Some folks fear the 'big' companies taking over all of this. I'm sure that is possible. Here in Minnesota, farmer-owned coops are producing the end product. There are over 25 ethanol plants, with several more under way. And two bean crushing plants, with more planned. These are funded & owned by groups of farmers pooling their money & crops to make a go of things.

The rendering plant (dead animals) even has gotten into producing biodiesel fuel by cooking out the stuff they get in.

Windmills are on Buffalo Ridge in MN by the thousands, and a plant is openning up in a small town near the Ridge to produce windmill blades - obviously more are going in.

Power plants have done studies on producing alfalfa, baling it, stripping the leaves off for animal feed, burning the stems for power production. On paper it seemed to work, tho no one is currently going ahead with the idea.

Minnesota requires 10% ethanol for several decades in it's gasoline. We have required 2% biodiesel for a bit over a year now. Those mandates are going up to 20% and 5% over the next decade.

I think my state will be in pretty good shape as the future unfolds. we will have options, and will have tried something, and find out what works.

Those of you who say nothing can be done, and not worth trying - those are the people that I think will be in trouble.

--->Paul


----------



## travlnusa (Dec 12, 2004)

I see grain ethanol as a stepping stone to other sources.

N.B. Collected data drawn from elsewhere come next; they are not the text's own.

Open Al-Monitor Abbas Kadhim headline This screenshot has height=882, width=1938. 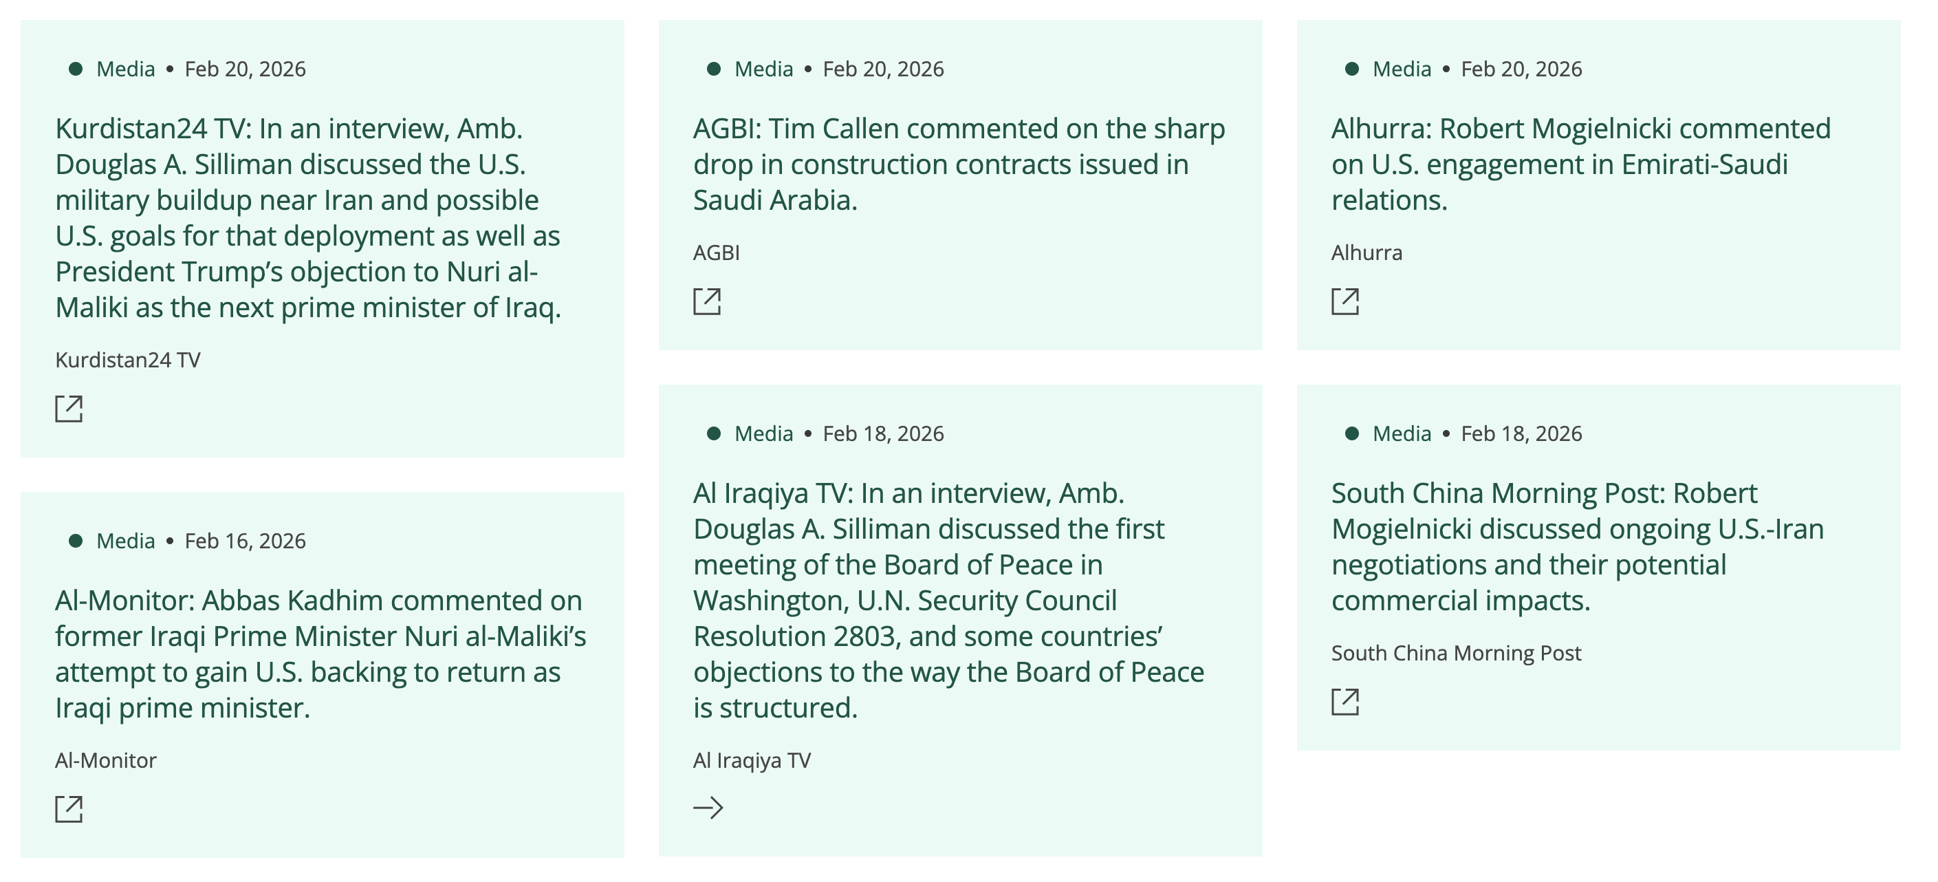(x=320, y=654)
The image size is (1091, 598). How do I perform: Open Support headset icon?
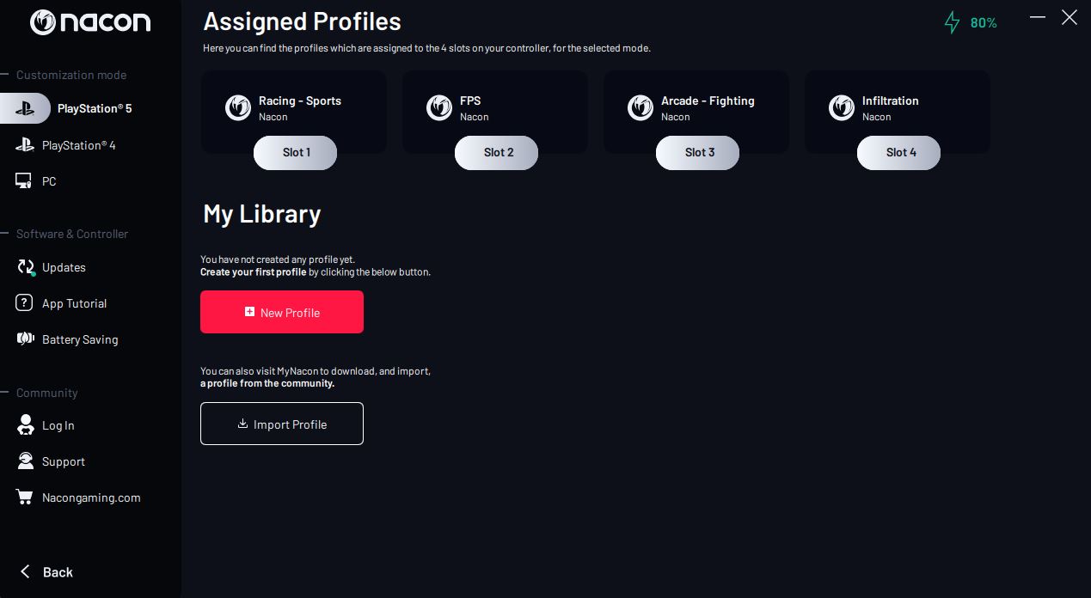tap(26, 461)
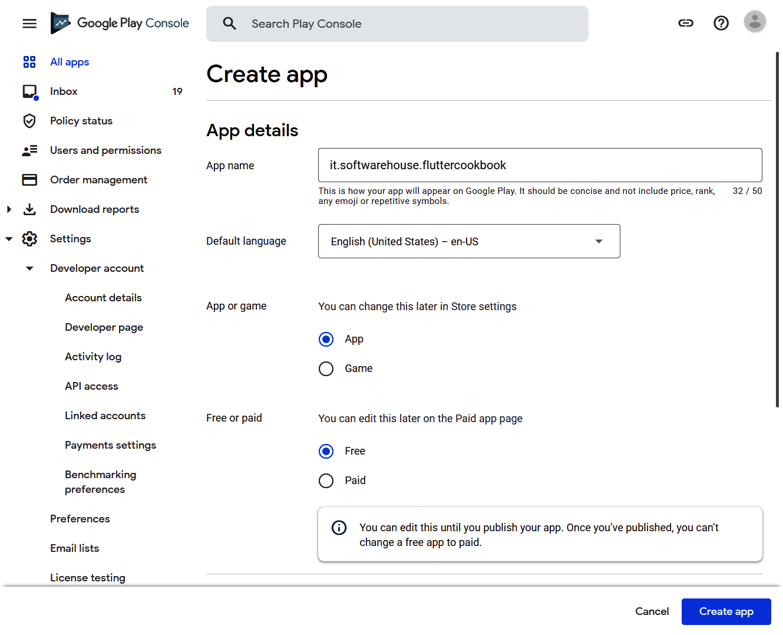Image resolution: width=783 pixels, height=635 pixels.
Task: Open Users and permissions page
Action: tap(105, 150)
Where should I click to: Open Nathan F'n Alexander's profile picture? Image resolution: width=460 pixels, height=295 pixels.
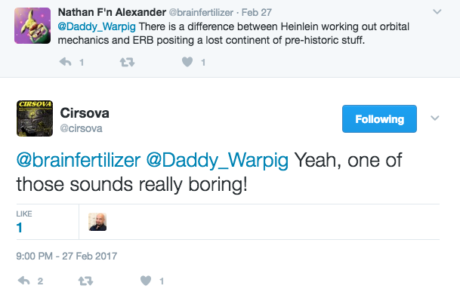(x=32, y=26)
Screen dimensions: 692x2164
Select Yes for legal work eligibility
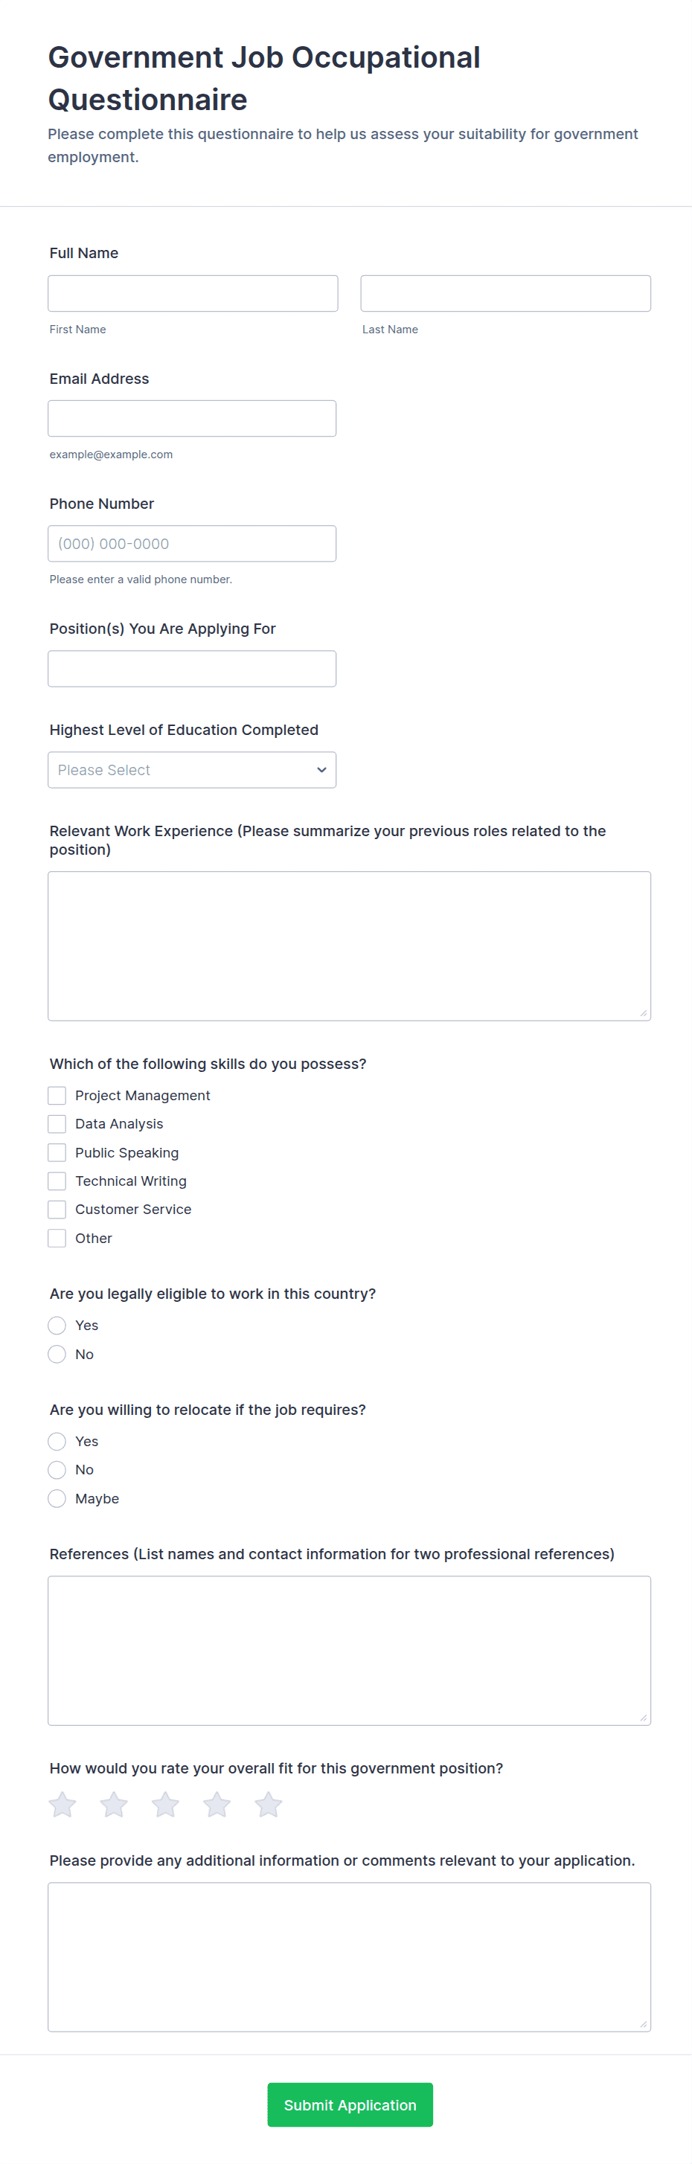pos(57,1326)
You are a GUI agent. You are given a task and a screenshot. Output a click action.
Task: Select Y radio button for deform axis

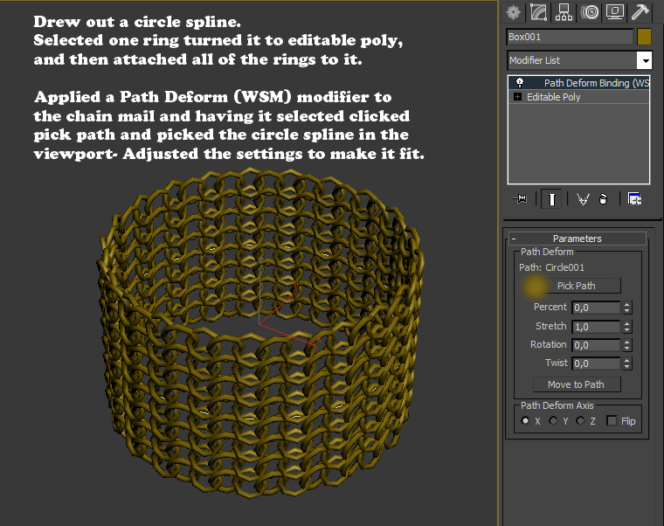tap(553, 421)
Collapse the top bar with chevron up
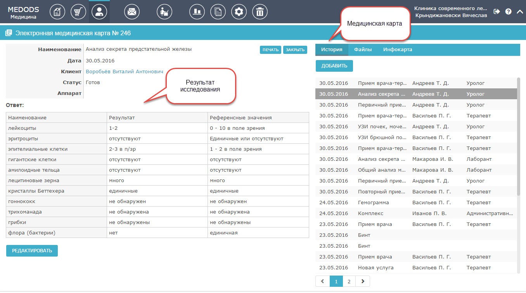526x293 pixels. [x=520, y=12]
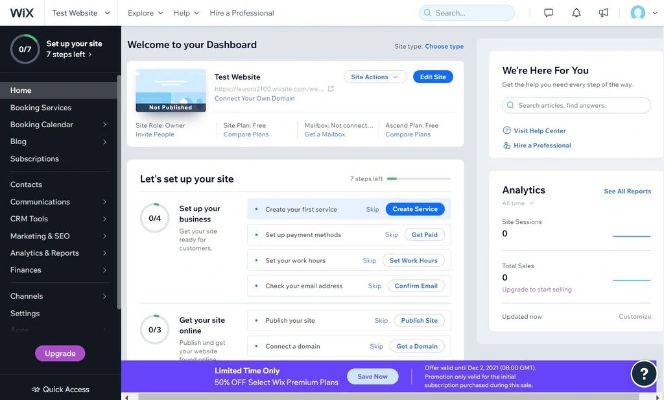Click the question mark help bubble
This screenshot has width=664, height=400.
(644, 373)
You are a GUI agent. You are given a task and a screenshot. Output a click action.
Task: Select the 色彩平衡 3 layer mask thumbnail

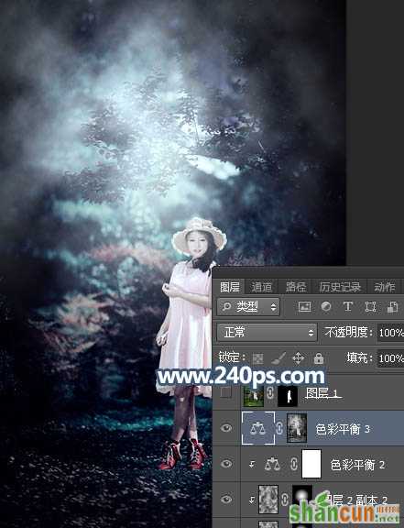tap(297, 428)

Grass based fuels will be a large gain, as you are looking at more than one crop per year. Nor do I see any source replaceing oil by 100%. 

However, lets assume we reduce oil inports by X%, it is a move in the right direction in my opinion.


----------



## hillsidedigger (Sep 19, 2006)

Rambler, please further explain the 675 gallon per acre statement.

typical corn yield even with high fertilization = 140 bushels per acre

typical corn oil yield is 5% of bulk

or about 50 gallons per acre, what am I missing?

But of course, the 50 gallons could be converted to biodiesel but ethanol is alcohol from the starchy component of plants, hmmmm, more searching.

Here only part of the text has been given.